Liberty protects the person from unwarranted government intrusions into a dwelling or other private places. In our tradition the State is not omnipresent in the home. And there are other spheres of our lives and existence, outside the home, where the State should not be a dominant presence. Freedom extends beyond spatial bounds. Liberty presumes an autonomy of self that includes freedom of thought, belief, expression, and certain intimate conduct. The instant case involves liberty of the person both in its spatial and more transcendent dimensions. Lawrence, 539 at 562.

Kennedy pays tribute to European “intuitions” on the matter of privacy by noting that the European Court of Human Rights rejected the reasoning in the case Lawrence overturned — Bowers v. Hardwick, 478 U.S. 186 (1986):

And, to the extent Bowers relied on values shared with a wider civilization, the case’s reasoning and holding have been rejected by the European Court of Human Rights, and that other nations have taken action consistent with an affirmation of the protected right of homosexual adults to engage in intimate, consensual conduct.
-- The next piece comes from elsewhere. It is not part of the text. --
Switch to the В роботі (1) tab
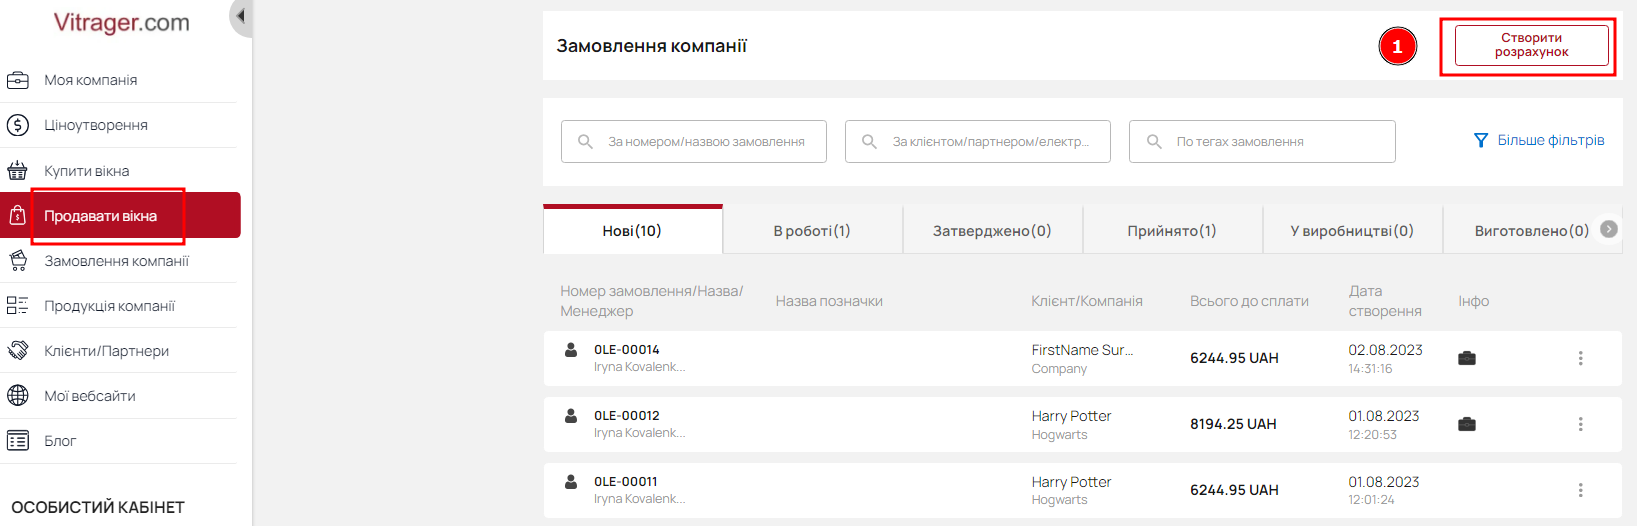Screen dimensions: 1637x526 (812, 231)
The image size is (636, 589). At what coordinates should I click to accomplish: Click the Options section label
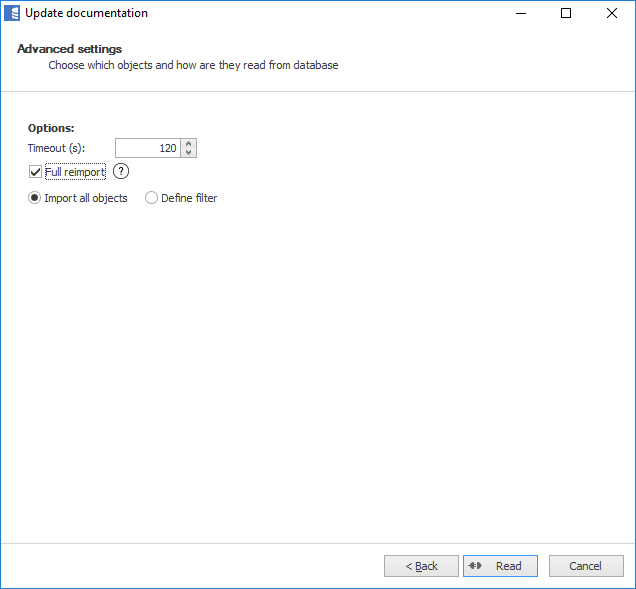pos(51,128)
Lawrence, 539 U.S. at 560.

Kennedy then attempts, albeit in a limited way, to unify the overriding European concern about “dignity” with the American valorization of privacy within the home: “adults may choose to enter upon this relationship in the confines of their homes and their own private lives and still retain their dignity as free persons.” Lawrence, 539 U.S. at 567.


  1. “The Supreme Court has reaffirmed the importance of international law in defining the liberties protected by the Bill of Rights. See Lawrence v. Texas, 539 U.S. 558, 123 So. Ct. 2472, 2481, 2483 (2003) (discussing the relevance of laws and practices of other nations, international treaties, and decisions of the European Court of Human Rights, in determining what limits the Due Process Clause of the Fourteenth Amendment places on states’ power to regulate private sexual conduct between consenting adults).” Kane v. Winn, 319 F. Supp.2d 80 (D. Mass. 2004). 
  2. Lawrence “recogniz[ed a] narrowly defined fundamental right to engage in consensual sexual activity, including homosexual sodomy, in the home without government intrusion.” Raich v. Gonzalez, 500 F.3d 850 (9th Cir. 2007).